══ SUPPLIED INFORMATION
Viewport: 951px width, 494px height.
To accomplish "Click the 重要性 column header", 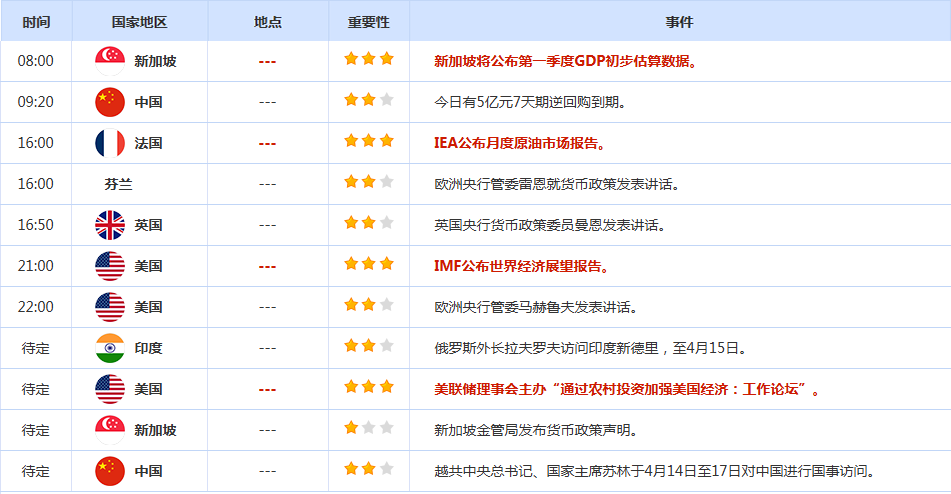I will 368,22.
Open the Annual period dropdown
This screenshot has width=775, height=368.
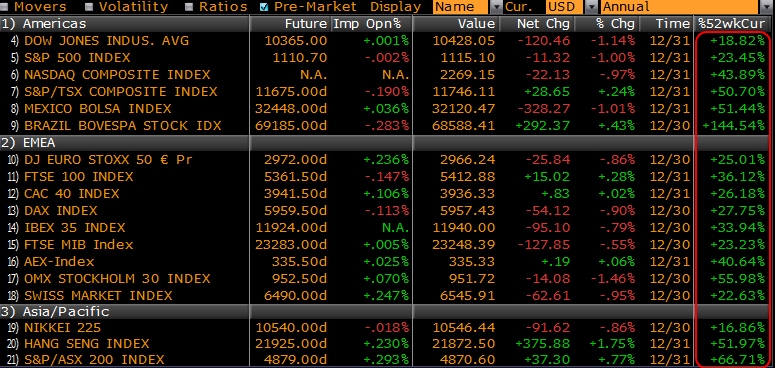pos(679,7)
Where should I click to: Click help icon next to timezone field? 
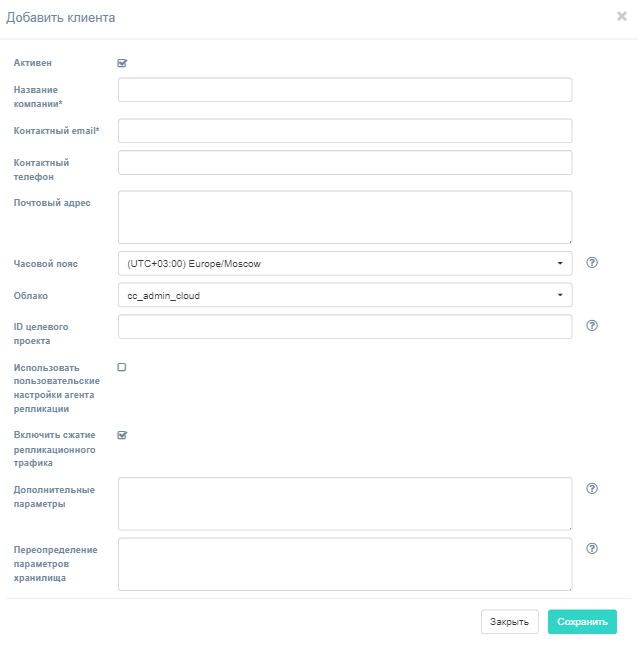point(591,263)
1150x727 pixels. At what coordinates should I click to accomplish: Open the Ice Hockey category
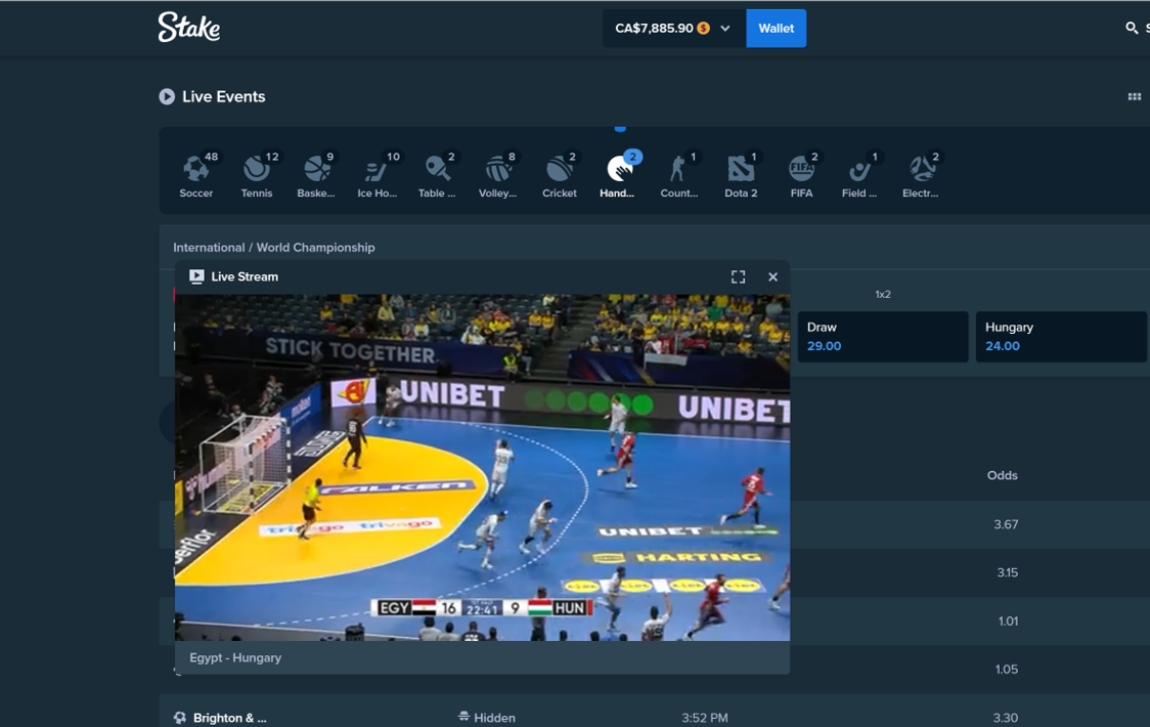(x=377, y=170)
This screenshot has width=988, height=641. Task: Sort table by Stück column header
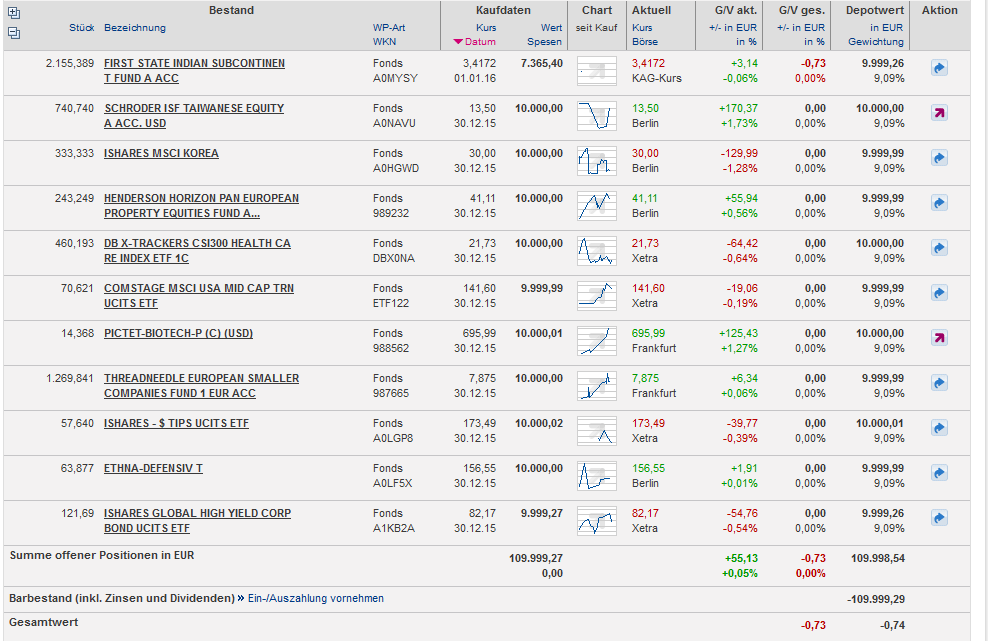(82, 28)
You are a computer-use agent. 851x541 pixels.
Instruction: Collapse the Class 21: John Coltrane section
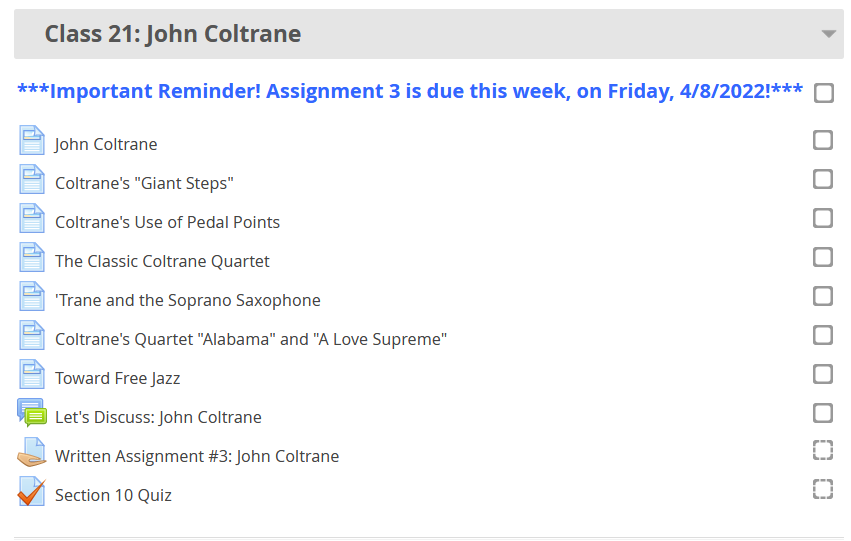coord(828,34)
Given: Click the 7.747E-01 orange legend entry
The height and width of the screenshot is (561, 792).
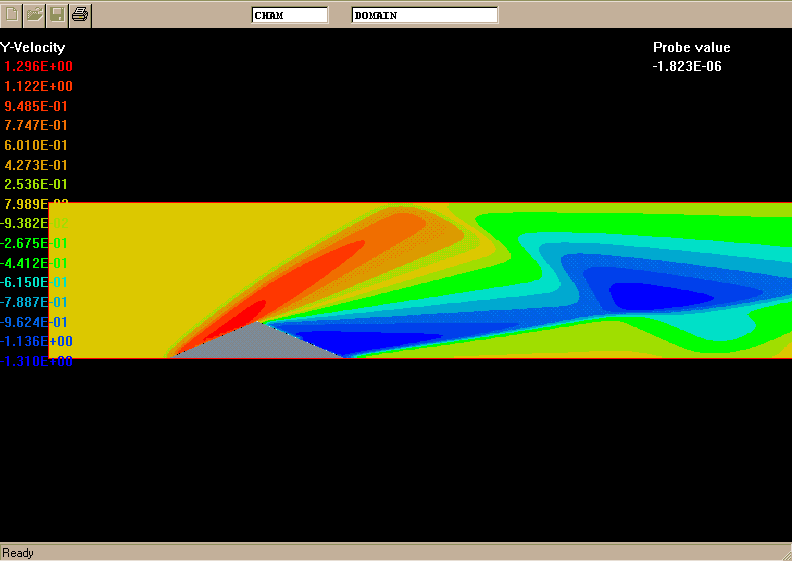Looking at the screenshot, I should pyautogui.click(x=36, y=126).
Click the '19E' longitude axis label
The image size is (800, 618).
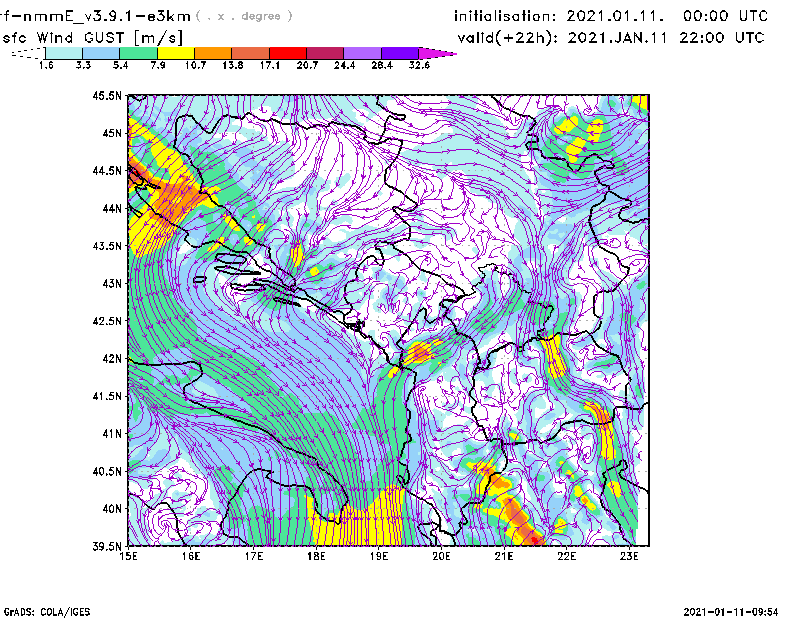pos(380,556)
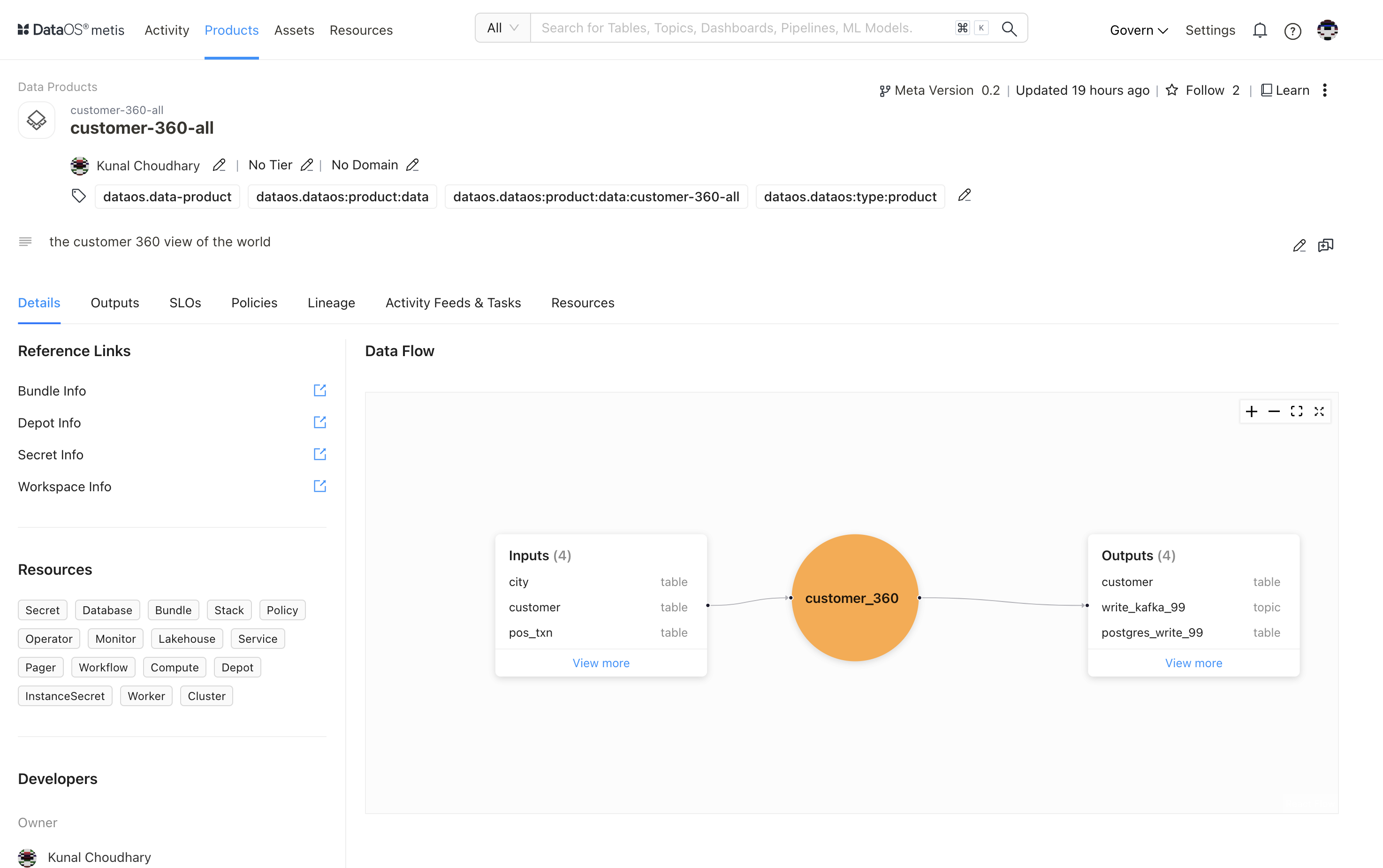Select the notification bell icon
Screen dimensions: 1383x868
1260,30
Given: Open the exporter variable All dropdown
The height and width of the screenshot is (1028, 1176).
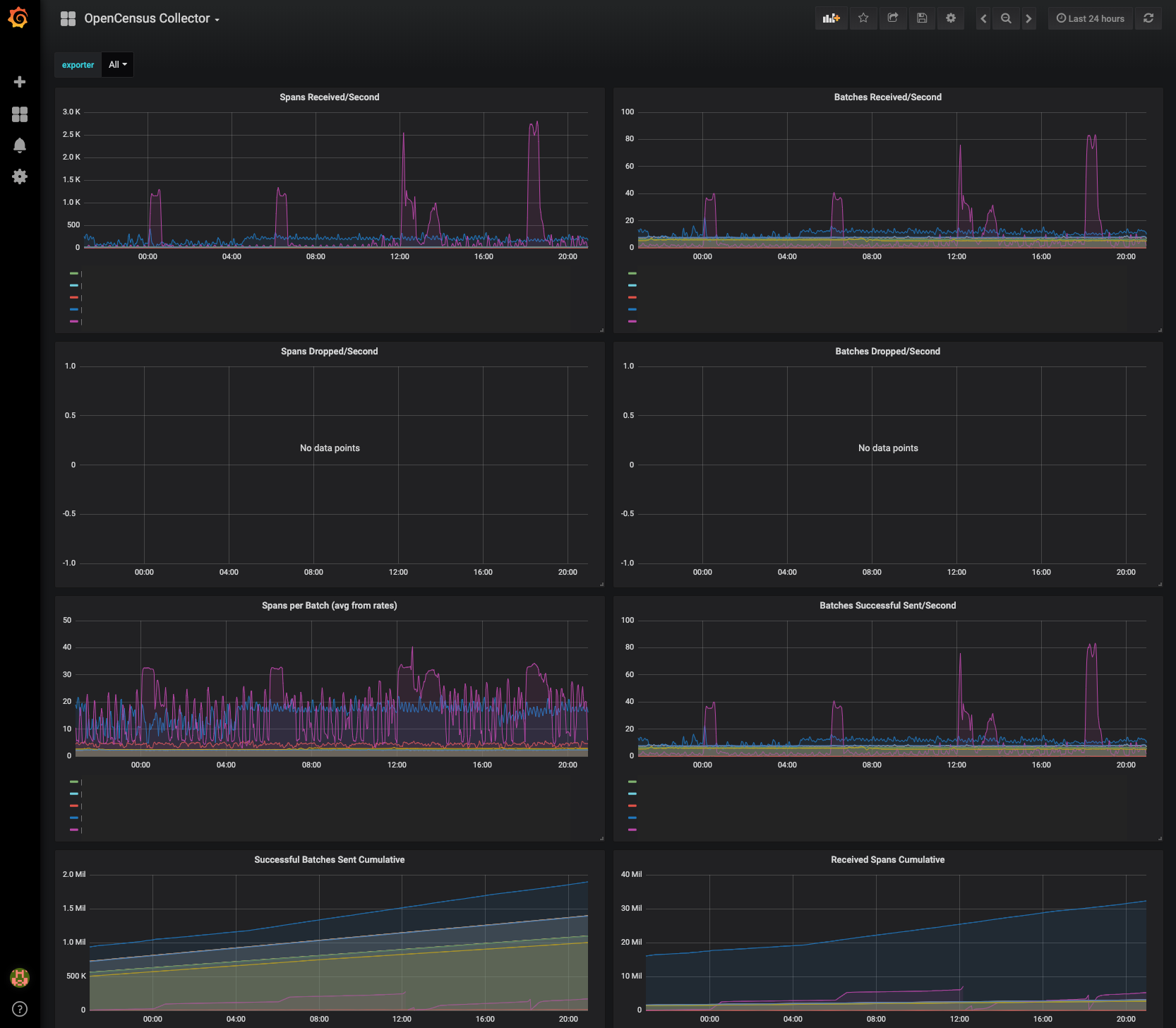Looking at the screenshot, I should click(117, 65).
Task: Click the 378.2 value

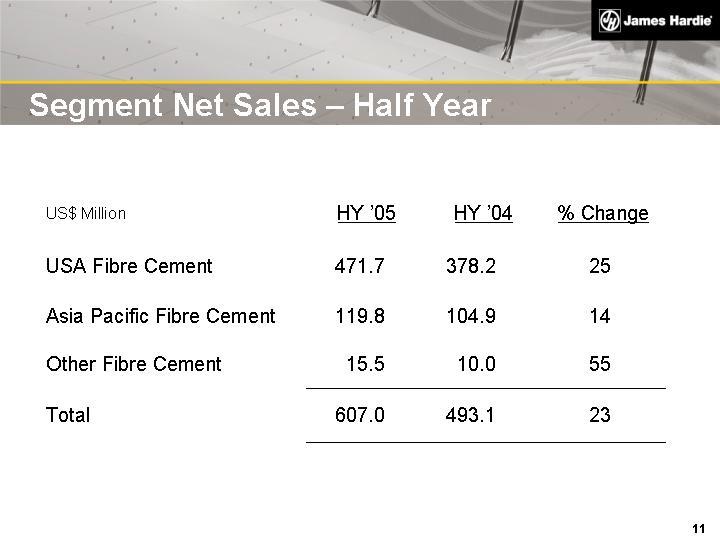Action: (470, 266)
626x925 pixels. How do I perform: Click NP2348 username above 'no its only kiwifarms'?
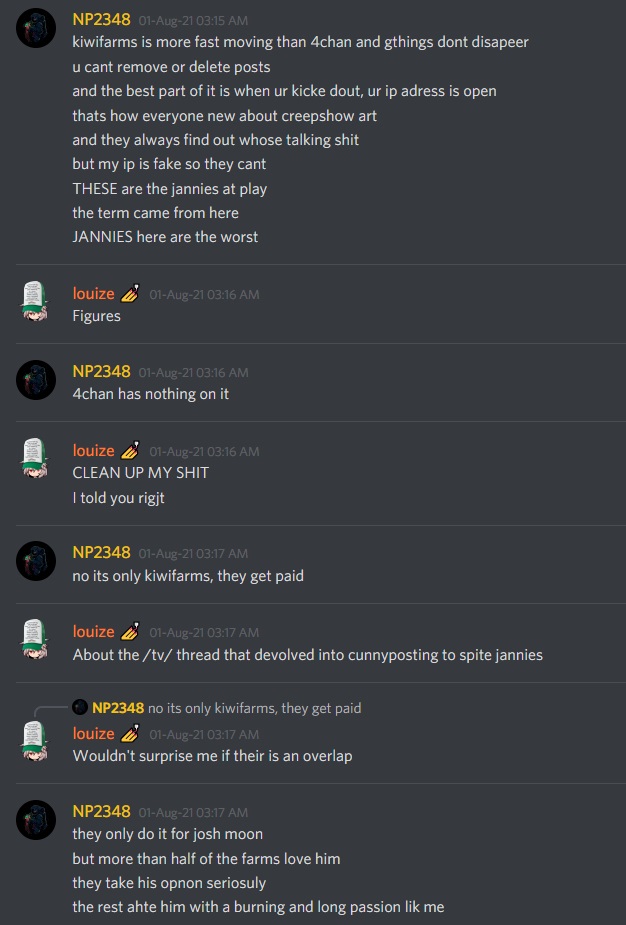click(x=101, y=553)

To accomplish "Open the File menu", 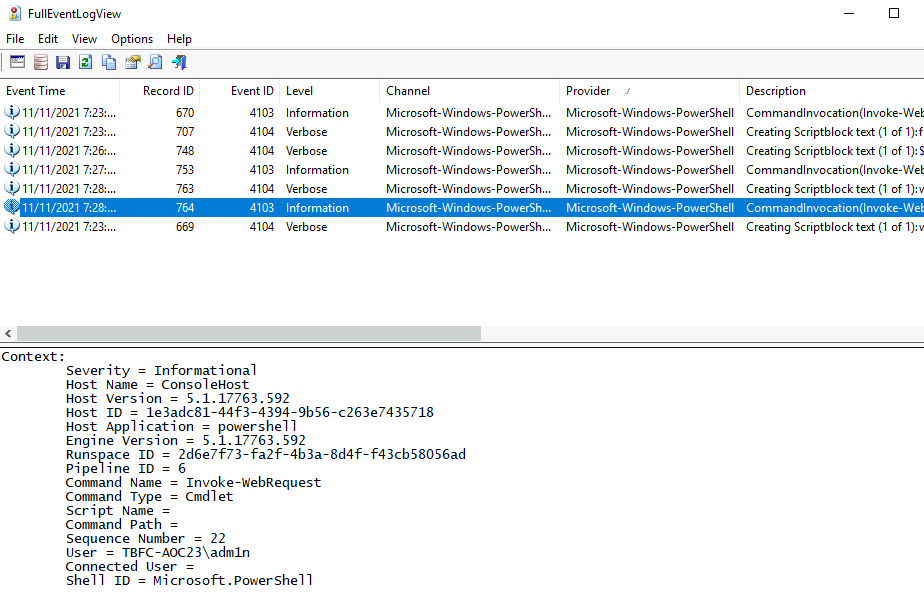I will 15,39.
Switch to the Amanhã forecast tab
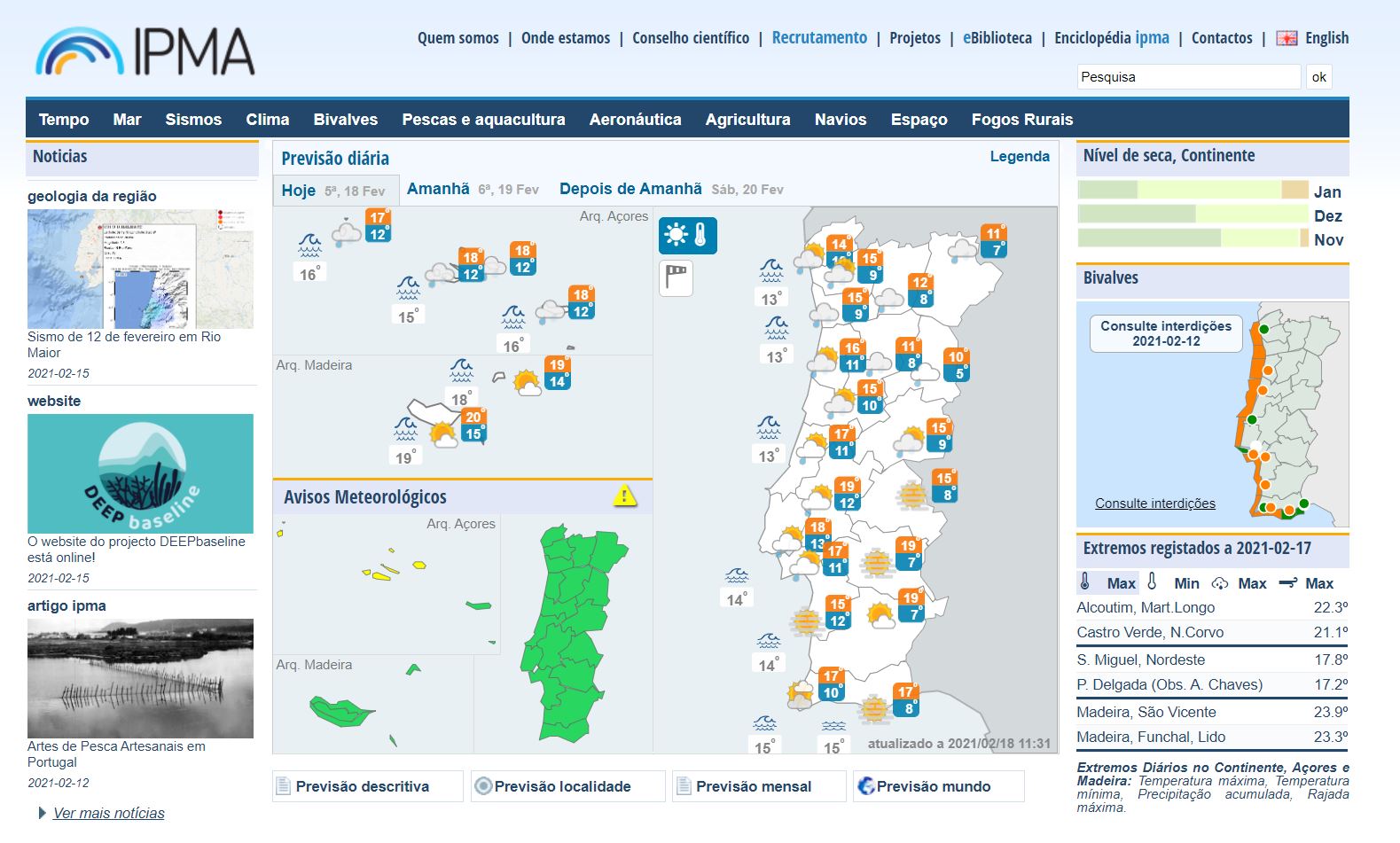 [438, 189]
════
Every line of the listing that includes the word "dropdown" forms the answer.

TASK OUTPUT:
Open the Annual period dropdown
Given: Open the exporter variable All dropdown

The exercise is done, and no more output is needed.